SHORT PROBLEM: Rewrite the records between the lines holding "Tap the 37.59 MB total value" and "coord(356,536)", inclusive, as a JSON list of strings, one per line, with blank lines dropped and the pictures left out.

SUPPLIED MATERIAL:
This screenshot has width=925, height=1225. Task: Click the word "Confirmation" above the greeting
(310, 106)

---

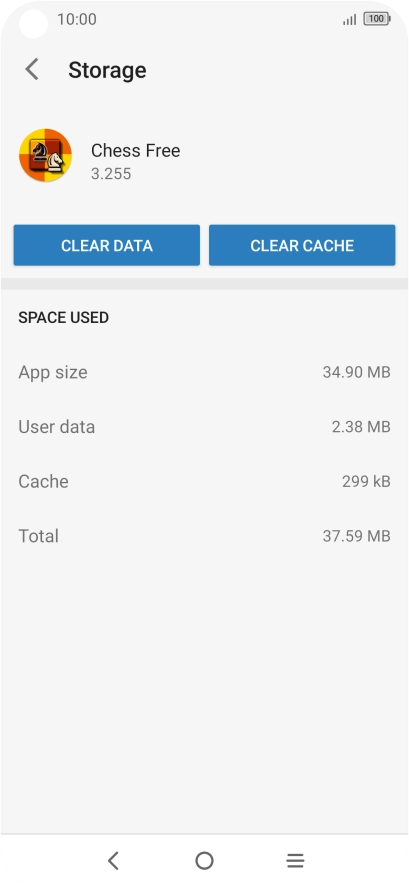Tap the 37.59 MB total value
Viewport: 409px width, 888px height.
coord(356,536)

* * *

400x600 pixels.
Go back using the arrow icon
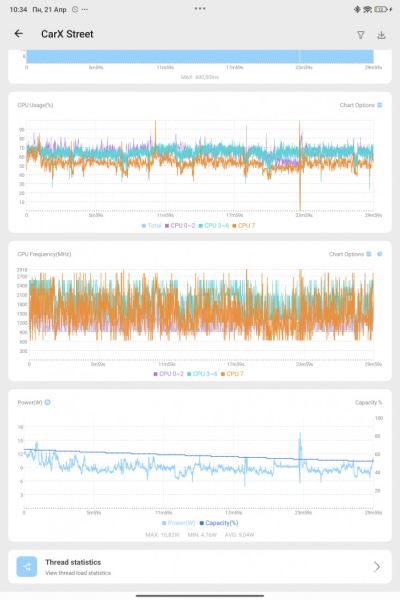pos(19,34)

EXERCISE ANSWER:
[
  "Tap the 37.59 MB total value",
  "Viewport: 409px width, 888px height.",
  "coord(356,536)"
]